→ Material to process
* * * * * * *

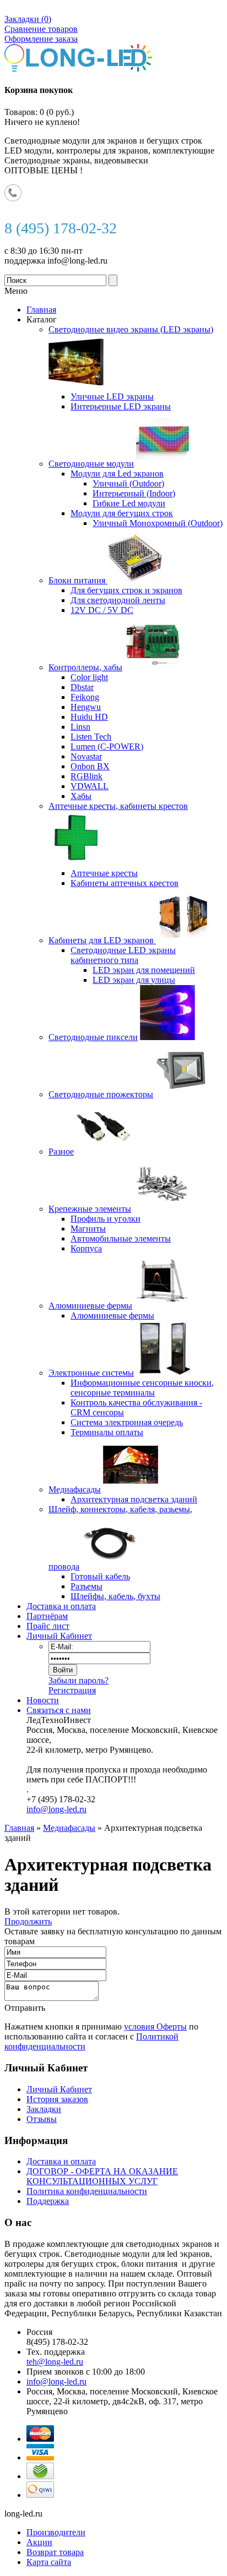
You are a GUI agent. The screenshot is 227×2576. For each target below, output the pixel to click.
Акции (39, 2542)
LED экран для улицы (134, 980)
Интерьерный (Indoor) (134, 493)
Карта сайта (48, 2562)
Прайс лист (47, 1626)
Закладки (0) (27, 19)
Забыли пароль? (78, 1680)
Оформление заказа (41, 38)
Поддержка (47, 2201)
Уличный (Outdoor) (128, 483)
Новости (42, 1700)
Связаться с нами (58, 1710)
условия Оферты (155, 2026)
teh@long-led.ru (54, 2361)
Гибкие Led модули (129, 503)
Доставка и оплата (61, 1606)
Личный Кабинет (59, 1635)
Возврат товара (55, 2552)
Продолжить (28, 1921)
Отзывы (41, 2119)
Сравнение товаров (41, 29)
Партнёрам (47, 1616)
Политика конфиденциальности (86, 2191)
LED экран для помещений (144, 970)
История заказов (57, 2099)
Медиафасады (69, 1828)
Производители (55, 2532)
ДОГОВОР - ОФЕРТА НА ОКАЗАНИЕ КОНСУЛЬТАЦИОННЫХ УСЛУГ (102, 2176)
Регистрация (72, 1690)
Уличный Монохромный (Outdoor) (158, 523)
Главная (19, 1828)
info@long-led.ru (56, 1809)
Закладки (43, 2109)
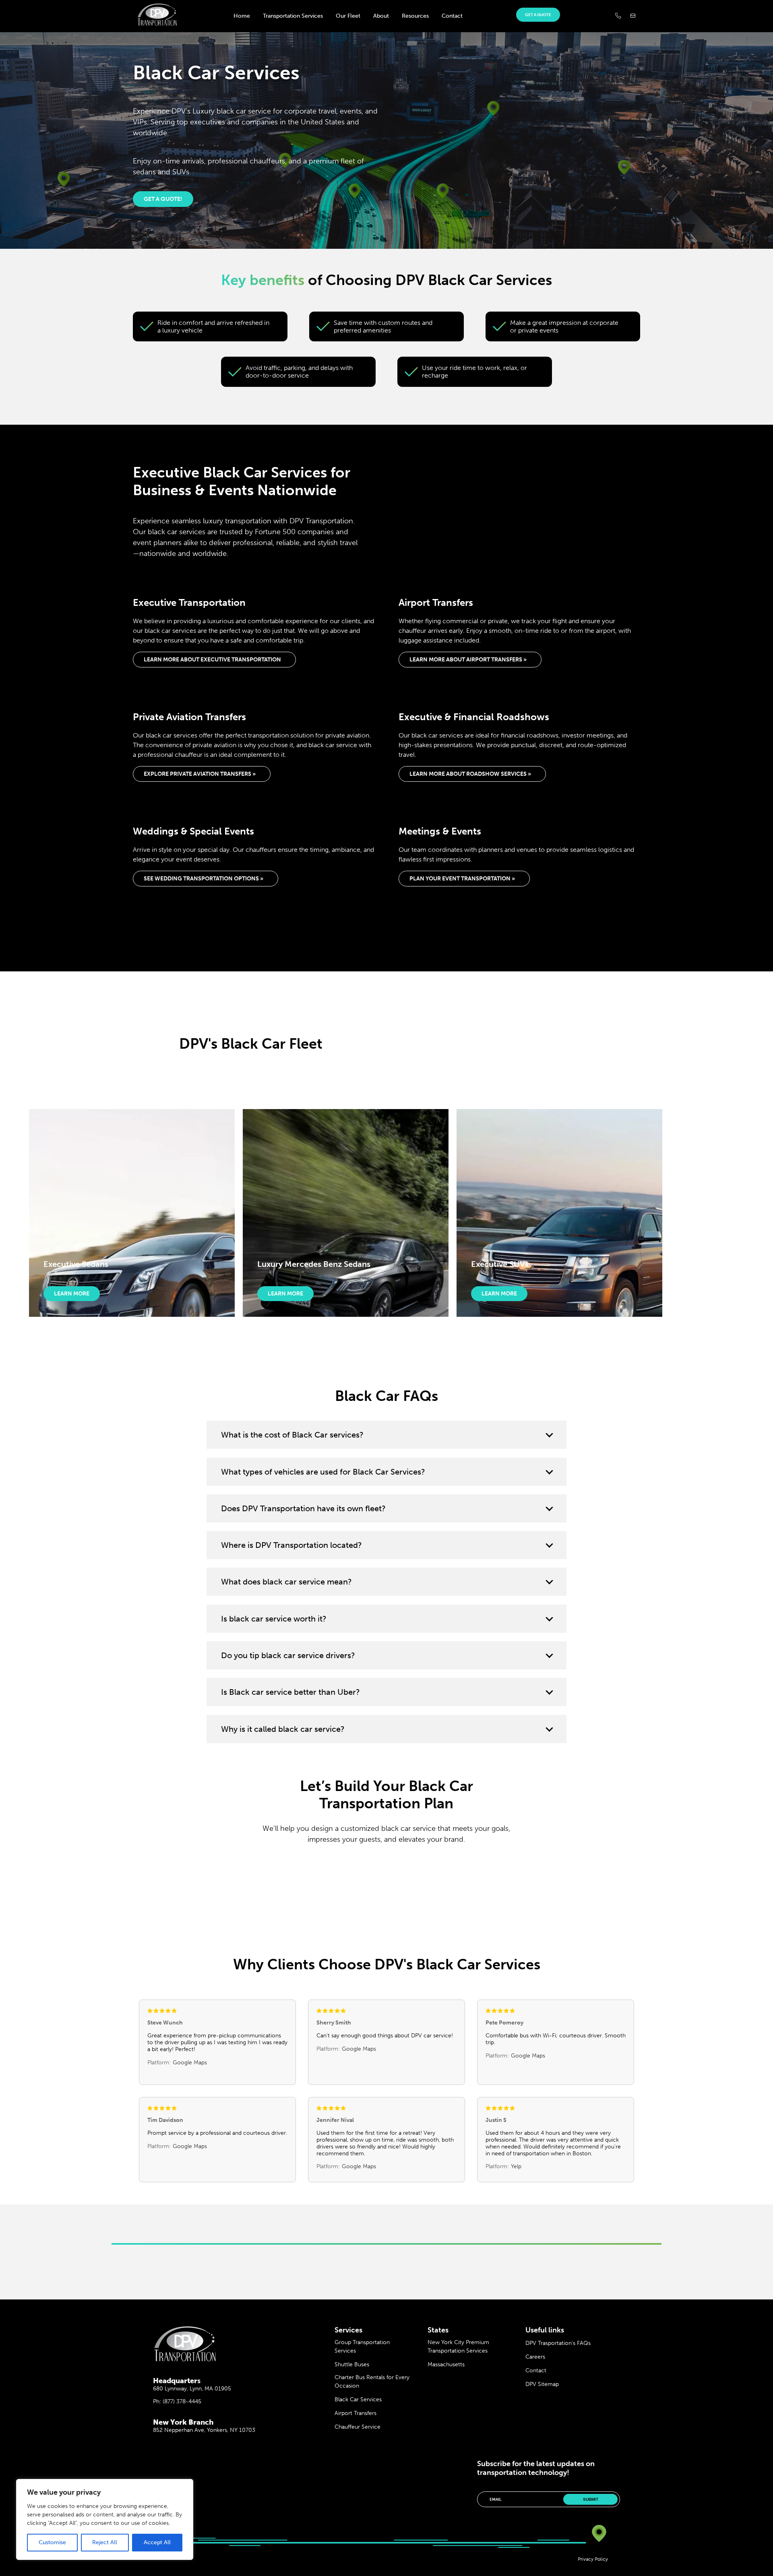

* * * * * * *

→ Exercise
All lines above between the line that contains "Сравнение товаров (41, 29)" and the last line of the entries, both included, must be transcribed exactly. No pictures are to appear.

→ Response for this exercise
Сравнение товаров (41, 29)
Партнёрам (47, 1616)
Политика конфиденциальности (86, 2191)
LED экран для помещений (144, 970)
История заказов (57, 2099)
Медиафасады (69, 1828)
Производители (55, 2532)
ДОГОВОР - ОФЕРТА НА ОКАЗАНИЕ КОНСУЛЬТАЦИОННЫХ УСЛУГ (102, 2176)
Регистрация (72, 1690)
Уличный Монохромный (Outdoor) (158, 523)
Главная (19, 1828)
info@long-led.ru (56, 1809)
Закладки (43, 2109)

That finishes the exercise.